____ SOURCE MATERIAL
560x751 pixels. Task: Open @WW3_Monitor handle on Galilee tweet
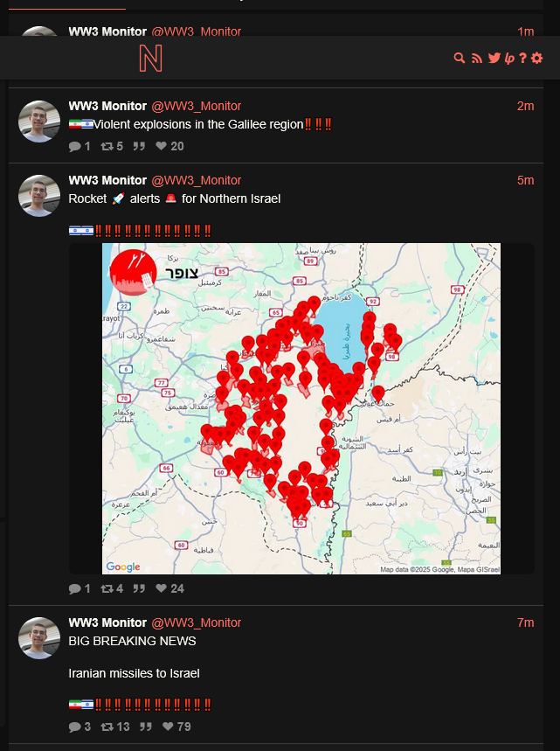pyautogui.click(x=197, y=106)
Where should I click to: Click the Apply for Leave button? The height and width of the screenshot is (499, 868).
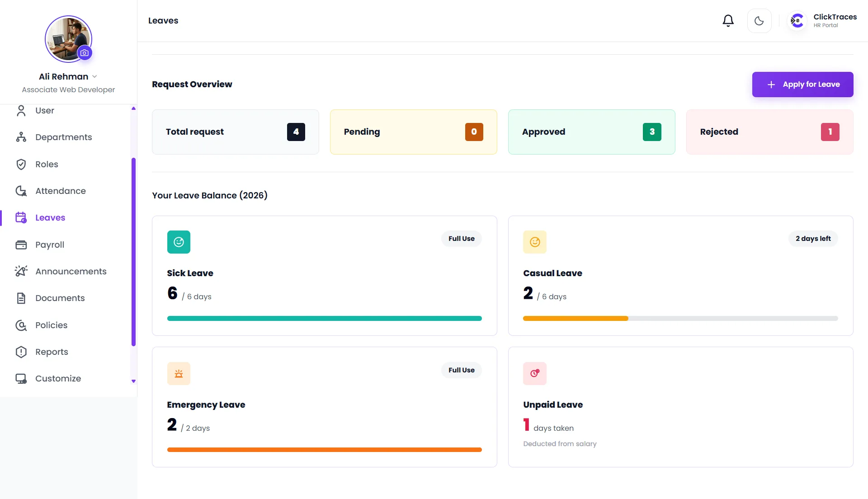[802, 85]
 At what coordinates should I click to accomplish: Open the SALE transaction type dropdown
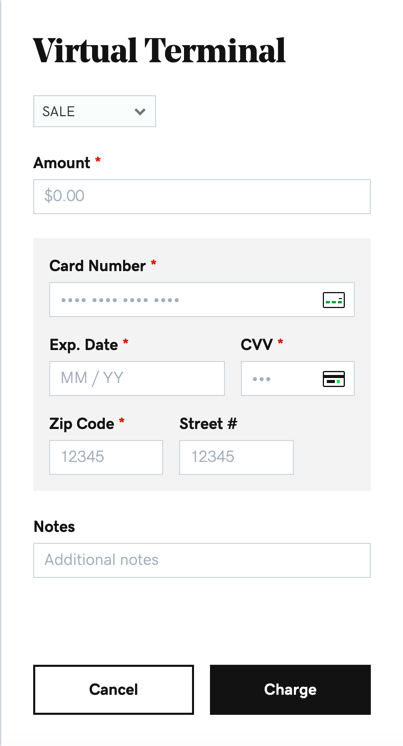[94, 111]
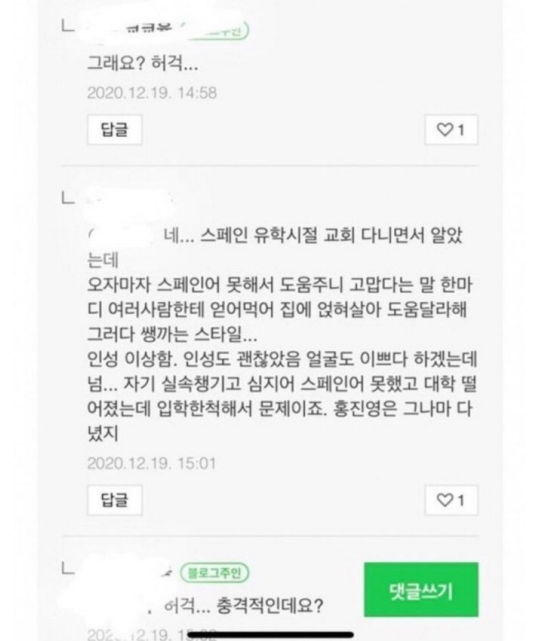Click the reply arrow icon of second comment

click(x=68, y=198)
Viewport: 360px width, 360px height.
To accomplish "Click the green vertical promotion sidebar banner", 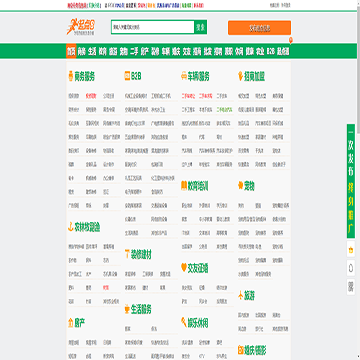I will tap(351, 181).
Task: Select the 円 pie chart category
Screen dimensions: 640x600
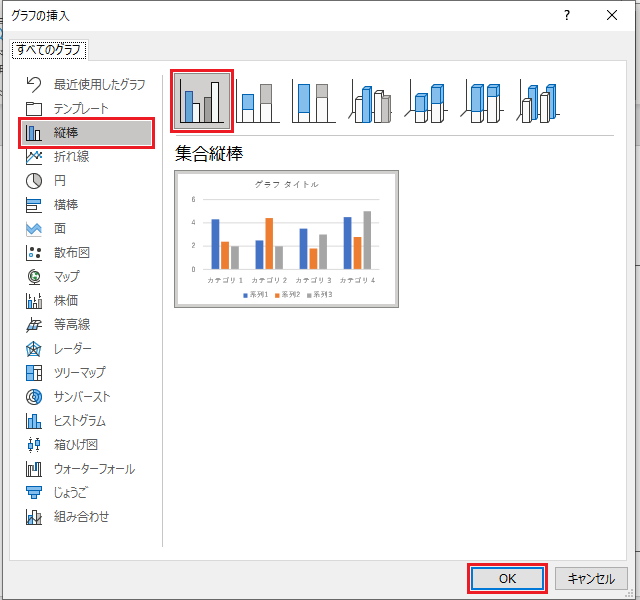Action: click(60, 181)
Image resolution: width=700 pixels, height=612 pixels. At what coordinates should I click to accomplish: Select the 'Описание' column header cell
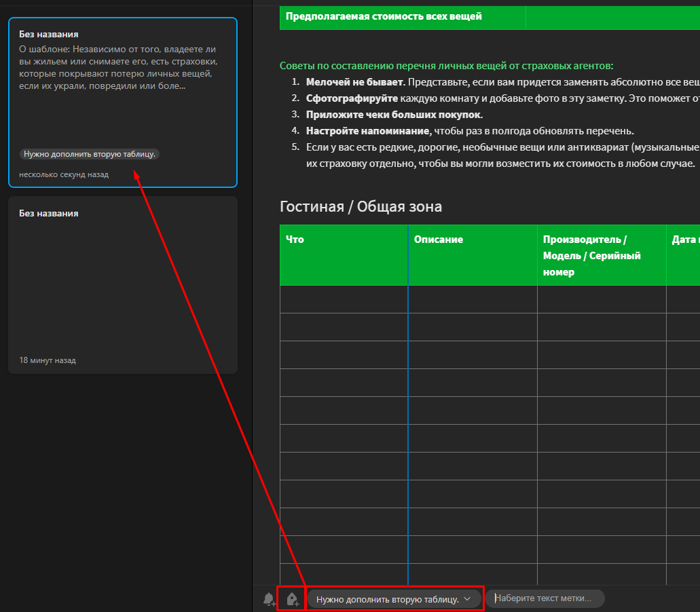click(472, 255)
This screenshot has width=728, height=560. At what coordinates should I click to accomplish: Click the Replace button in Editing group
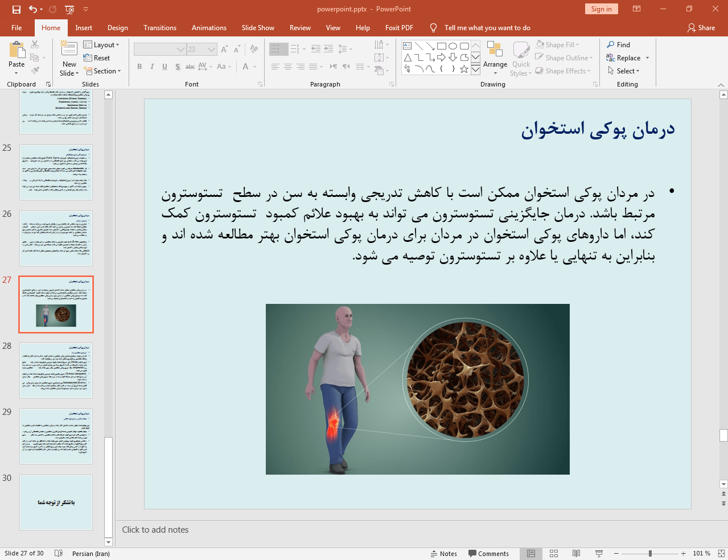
________
Beginning with the line that contains "Task: Select the 円 pie chart category" and ending with the last line of the entries above, repeat each line exactly, but not the pictures.

**EXERCISE RESPONSE:**
Task: Select the 円 pie chart category
Screen dimensions: 640x600
Action: click(60, 181)
Image resolution: width=700 pixels, height=612 pixels. At what coordinates should I click to accomplish: Select the 'Описание' column header cell
click(472, 255)
This screenshot has width=728, height=560. At what coordinates should I click to accomplish: Click the Replace button in Editing group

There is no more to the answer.